Opening with "Suicide Nets," you're met with a tribal, Swans-like cut. Highlighting the work of a great rhythm section (Justin Nardy on bass/vocals; Mike Quinn drumming/vocals) in an exceptionally tight anti-dirge; more a plea to the living -- or those who might stay alive courtesy of suicide netting. The heaviness of Shane Johnson's guitars playing (which is great throughout this record) is equal to theseriousness of subject matter. 

Escape Hoods

Captivating instrumental. Grabs you from the jazzy opening, then it seamlessly glides into into an almost hypnotic space that lends positive comparison to the sound of early Don Caballero or Unwound before the pummeling crescendo. Yet another track on which Justin Nardy and Mike Quinn really shine. 

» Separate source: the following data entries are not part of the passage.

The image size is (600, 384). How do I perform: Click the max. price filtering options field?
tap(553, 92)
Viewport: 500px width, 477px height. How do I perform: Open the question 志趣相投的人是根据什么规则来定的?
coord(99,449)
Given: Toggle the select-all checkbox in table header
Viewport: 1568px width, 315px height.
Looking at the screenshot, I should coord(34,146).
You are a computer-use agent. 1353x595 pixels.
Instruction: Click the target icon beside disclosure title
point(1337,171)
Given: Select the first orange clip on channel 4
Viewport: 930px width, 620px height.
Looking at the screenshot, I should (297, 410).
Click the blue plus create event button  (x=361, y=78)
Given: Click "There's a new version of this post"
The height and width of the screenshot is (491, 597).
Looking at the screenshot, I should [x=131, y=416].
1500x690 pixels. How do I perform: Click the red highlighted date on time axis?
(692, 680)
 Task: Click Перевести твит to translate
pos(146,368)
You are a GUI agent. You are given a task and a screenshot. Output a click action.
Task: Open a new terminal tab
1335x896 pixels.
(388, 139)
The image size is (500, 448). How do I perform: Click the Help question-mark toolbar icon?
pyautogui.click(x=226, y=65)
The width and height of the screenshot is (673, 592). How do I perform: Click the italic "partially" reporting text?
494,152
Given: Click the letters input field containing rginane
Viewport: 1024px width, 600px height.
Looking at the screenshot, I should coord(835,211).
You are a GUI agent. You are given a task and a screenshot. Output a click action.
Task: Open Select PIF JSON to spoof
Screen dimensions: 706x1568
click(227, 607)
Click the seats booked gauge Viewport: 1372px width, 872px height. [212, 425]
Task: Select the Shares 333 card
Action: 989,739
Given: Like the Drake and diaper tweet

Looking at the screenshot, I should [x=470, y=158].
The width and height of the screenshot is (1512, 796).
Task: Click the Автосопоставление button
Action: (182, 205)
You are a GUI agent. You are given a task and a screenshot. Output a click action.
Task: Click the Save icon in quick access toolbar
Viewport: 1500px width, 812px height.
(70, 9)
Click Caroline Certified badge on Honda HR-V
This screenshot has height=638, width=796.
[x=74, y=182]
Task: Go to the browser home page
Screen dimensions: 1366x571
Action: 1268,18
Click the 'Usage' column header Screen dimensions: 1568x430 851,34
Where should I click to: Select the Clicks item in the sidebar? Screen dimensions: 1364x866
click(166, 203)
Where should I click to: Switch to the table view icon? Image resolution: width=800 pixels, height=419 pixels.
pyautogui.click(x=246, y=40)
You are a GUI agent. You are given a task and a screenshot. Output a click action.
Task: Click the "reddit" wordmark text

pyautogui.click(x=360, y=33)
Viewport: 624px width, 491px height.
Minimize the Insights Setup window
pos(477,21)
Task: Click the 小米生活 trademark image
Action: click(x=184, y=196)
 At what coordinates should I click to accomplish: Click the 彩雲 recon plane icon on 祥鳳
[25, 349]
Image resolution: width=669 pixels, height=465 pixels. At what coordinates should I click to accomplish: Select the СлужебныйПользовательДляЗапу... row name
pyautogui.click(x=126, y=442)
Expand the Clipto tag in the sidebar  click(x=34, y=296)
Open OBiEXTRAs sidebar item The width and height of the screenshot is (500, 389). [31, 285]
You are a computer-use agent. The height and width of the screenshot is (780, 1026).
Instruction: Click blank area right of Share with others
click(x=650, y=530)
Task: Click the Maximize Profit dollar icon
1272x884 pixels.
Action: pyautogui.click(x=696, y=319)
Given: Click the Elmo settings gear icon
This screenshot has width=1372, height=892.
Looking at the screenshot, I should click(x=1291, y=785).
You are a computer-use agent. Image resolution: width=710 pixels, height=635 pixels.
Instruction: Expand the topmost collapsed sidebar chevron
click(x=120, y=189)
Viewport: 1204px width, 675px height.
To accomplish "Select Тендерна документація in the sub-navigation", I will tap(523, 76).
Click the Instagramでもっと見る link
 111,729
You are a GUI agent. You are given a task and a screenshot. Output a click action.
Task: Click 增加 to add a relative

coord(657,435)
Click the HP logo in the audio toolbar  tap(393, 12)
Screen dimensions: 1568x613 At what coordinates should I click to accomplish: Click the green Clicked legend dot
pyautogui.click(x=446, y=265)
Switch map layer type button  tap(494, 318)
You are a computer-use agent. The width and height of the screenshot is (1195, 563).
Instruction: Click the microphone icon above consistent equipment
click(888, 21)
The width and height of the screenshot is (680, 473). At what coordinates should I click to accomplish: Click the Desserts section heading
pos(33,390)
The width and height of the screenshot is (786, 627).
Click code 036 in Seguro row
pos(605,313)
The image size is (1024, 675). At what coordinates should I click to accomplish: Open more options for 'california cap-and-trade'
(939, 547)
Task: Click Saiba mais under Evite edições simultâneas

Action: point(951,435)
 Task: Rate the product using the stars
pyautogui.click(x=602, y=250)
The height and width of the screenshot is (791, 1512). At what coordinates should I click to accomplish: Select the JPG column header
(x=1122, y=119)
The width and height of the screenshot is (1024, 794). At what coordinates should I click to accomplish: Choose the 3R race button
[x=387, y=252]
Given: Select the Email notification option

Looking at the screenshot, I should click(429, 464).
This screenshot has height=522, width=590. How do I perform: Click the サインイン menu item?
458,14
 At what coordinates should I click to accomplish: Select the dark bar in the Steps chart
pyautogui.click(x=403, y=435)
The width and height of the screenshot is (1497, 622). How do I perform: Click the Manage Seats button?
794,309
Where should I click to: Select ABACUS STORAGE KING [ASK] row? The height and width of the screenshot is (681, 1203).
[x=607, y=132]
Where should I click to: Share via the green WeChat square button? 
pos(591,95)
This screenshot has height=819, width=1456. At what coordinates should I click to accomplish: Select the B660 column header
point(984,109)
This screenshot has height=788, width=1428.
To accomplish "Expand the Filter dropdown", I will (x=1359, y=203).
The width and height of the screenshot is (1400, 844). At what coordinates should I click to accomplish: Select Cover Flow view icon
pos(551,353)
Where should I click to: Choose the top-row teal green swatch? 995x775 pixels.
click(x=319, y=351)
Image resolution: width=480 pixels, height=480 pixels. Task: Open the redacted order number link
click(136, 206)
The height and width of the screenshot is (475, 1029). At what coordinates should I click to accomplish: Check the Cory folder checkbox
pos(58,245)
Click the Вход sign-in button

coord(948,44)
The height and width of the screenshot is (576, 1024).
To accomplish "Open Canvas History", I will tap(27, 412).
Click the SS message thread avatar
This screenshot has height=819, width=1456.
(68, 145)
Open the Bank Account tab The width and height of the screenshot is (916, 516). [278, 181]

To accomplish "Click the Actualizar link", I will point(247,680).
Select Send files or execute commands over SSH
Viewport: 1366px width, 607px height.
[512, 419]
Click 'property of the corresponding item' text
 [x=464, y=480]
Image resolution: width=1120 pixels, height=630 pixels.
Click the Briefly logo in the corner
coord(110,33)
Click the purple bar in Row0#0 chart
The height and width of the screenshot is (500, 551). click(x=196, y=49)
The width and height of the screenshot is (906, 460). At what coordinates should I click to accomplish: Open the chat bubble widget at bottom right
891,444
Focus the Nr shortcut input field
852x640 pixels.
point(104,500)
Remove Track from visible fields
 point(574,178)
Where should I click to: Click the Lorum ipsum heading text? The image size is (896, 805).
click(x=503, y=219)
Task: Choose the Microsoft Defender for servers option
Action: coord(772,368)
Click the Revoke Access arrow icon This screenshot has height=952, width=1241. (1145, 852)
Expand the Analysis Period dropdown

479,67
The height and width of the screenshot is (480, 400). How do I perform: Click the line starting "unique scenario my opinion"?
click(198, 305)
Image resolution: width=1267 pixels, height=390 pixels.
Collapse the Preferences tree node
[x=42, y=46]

"Guilty on the ground, I'm guilty in the air..."

In the 1990s, the word "drone" was used more (deridingly or not) to describe the sound of many an Indie Rock band. Today, sadly, the term is known more for the collateral damage they -- drones -- inflict in the name of keeping the fight 'over there.' Easy to imagine and commiserate with a young man/woman tasked with being an "air-conditioned Templar" in a never ending Middle Eastern war zone. You'll find that this song genuinely conveys the frustration and anger felt by all who question this suspecpolicy. 

"The saddest sound"

From the opening lilt of "El Condor Pasa," a wee Spaghetti-Western guitar tease, this novel cover of the well-known Simon & Garfunkel nugget soon gets the heavy treatment. Each line is accentuated by a heavy drumbeat; an angular guitar solo morphs into an ambient blast that ends before it has a chance to develop into a 20+ minute, quasi-psychedelic blowout -- which would've been cool, too! 

The saddest sound? Not sure but, no matter what, remember: New Tongues are the hammer and you're the nail, my friend. 

Four songs -- 22-minutes -- isn't long enough. This EP, the follow-up to 2013's We Are The Ones We Have Been Waiting For is so good, you'll want to put it on loop. 

This pedigreed band -- with Cincinnati kid, Shane Johnson (formerly of Caterpillar Tracks and No Good Heroes) together with Justin Nardy and Mike Quinn (both seasoned veterans of Columbia's hardcore scene) have released an excellent disc just as satisfying as it is short; much more visceral than eviscerating.